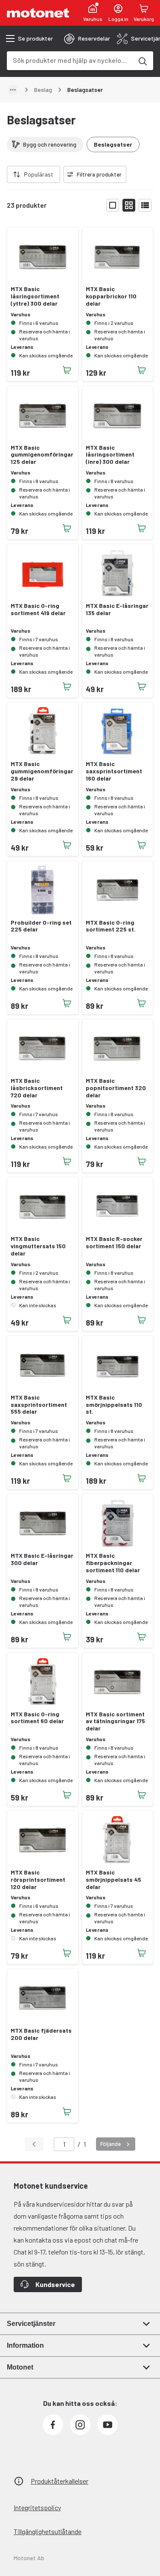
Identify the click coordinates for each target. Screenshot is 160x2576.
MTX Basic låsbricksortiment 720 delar (37, 1088)
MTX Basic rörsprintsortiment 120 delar (38, 1879)
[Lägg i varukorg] (67, 370)
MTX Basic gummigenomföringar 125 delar (42, 455)
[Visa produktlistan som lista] (145, 205)
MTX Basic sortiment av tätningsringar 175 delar (115, 1721)
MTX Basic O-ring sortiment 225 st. (111, 926)
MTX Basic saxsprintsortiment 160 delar (114, 771)
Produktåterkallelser (59, 2481)
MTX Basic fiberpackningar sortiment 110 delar (113, 1563)
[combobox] (70, 60)
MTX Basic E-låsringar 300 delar (42, 1559)
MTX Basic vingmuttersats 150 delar (38, 1246)
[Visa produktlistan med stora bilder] (112, 205)
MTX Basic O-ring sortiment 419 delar (38, 609)
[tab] (87, 38)
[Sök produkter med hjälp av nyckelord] (142, 61)
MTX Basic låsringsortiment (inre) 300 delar (110, 455)
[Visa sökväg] (13, 89)
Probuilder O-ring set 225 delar (41, 926)
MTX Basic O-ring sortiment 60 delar (37, 1718)
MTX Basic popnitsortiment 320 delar (116, 1088)
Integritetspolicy (37, 2507)
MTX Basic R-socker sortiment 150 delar (114, 1242)
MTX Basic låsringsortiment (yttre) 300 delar (35, 296)
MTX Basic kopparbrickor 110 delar (111, 296)
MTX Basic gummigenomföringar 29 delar (42, 771)
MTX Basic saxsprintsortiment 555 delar (39, 1404)
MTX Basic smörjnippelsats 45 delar (113, 1879)
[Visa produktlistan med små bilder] (128, 205)
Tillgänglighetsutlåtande (47, 2531)
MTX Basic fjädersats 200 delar (41, 2034)
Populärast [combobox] (38, 174)
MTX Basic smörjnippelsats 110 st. (114, 1404)
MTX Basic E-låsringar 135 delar (117, 609)
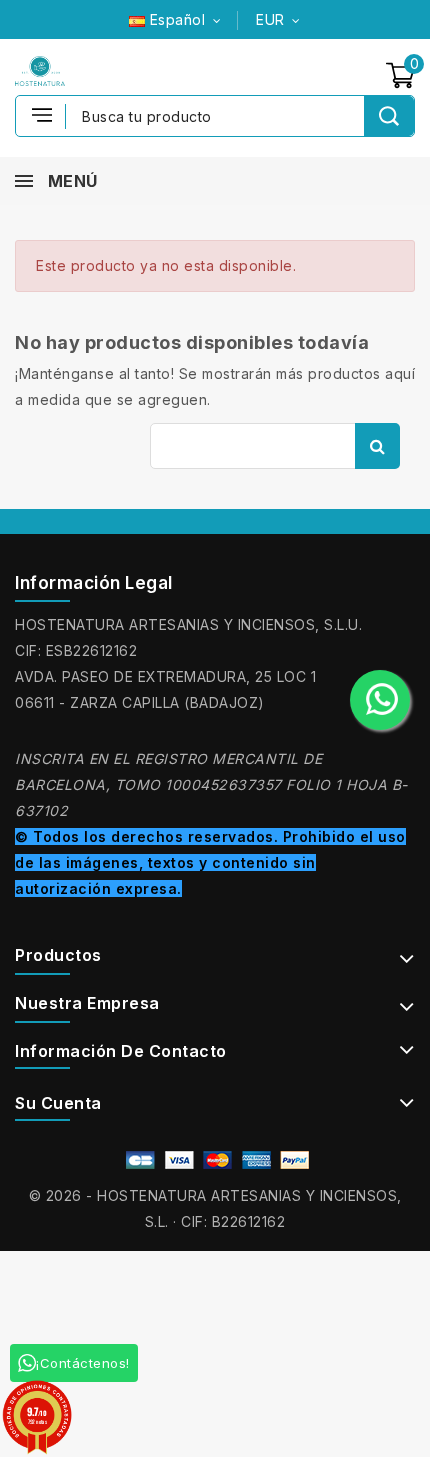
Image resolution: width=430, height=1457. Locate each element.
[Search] (389, 116)
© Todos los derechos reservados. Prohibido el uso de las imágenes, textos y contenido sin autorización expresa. (210, 862)
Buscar (377, 446)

* * *

**Activity**
The full listing above, duplicated exactly and without its pictures, is the answer.

**Task solution**
Identify the click coordinates for each target. Screenshot is 160x2576.
MTX Basic låsbricksortiment 720 delar (37, 1088)
MTX Basic rörsprintsortiment 120 delar (38, 1879)
[Lägg i varukorg] (67, 370)
MTX Basic gummigenomföringar 125 delar (42, 455)
[Visa produktlistan som lista] (145, 205)
MTX Basic sortiment av tätningsringar 175 delar (115, 1721)
MTX Basic O-ring sortiment 225 st. (111, 926)
MTX Basic saxsprintsortiment 160 delar (114, 771)
Produktåterkallelser (59, 2481)
MTX Basic fiberpackningar sortiment 110 delar (113, 1563)
[combobox] (70, 60)
MTX Basic E-låsringar 300 delar (42, 1559)
MTX Basic vingmuttersats 150 delar (38, 1246)
[Visa produktlistan med stora bilder] (112, 205)
MTX Basic O-ring sortiment 419 delar (38, 609)
[tab] (87, 38)
[Sök produkter med hjälp av nyckelord] (142, 61)
MTX Basic låsringsortiment (inre) 300 delar (110, 455)
[Visa sökväg] (13, 89)
Probuilder O-ring set 225 delar (41, 926)
MTX Basic O-ring sortiment 60 delar (37, 1718)
MTX Basic popnitsortiment 320 delar (116, 1088)
Integritetspolicy (37, 2507)
MTX Basic R-socker sortiment 150 delar (114, 1242)
MTX Basic låsringsortiment (yttre) 300 delar (35, 296)
MTX Basic kopparbrickor 110 delar (111, 296)
MTX Basic gummigenomföringar 29 delar (42, 771)
MTX Basic saxsprintsortiment 555 delar (39, 1404)
MTX Basic smörjnippelsats 45 delar (113, 1879)
[Visa produktlistan med små bilder] (128, 205)
Tillgänglighetsutlåtande (47, 2531)
MTX Basic fjädersats 200 delar (41, 2034)
Populärast [combobox] (38, 174)
MTX Basic smörjnippelsats 110 st. (114, 1404)
MTX Basic E-låsringar 135 delar (117, 609)
Image resolution: width=430, height=1457. Locate each element.
[Search] (389, 116)
© Todos los derechos reservados. Prohibido el uso de las imágenes, textos y contenido sin autorización expresa. (210, 862)
Buscar (377, 446)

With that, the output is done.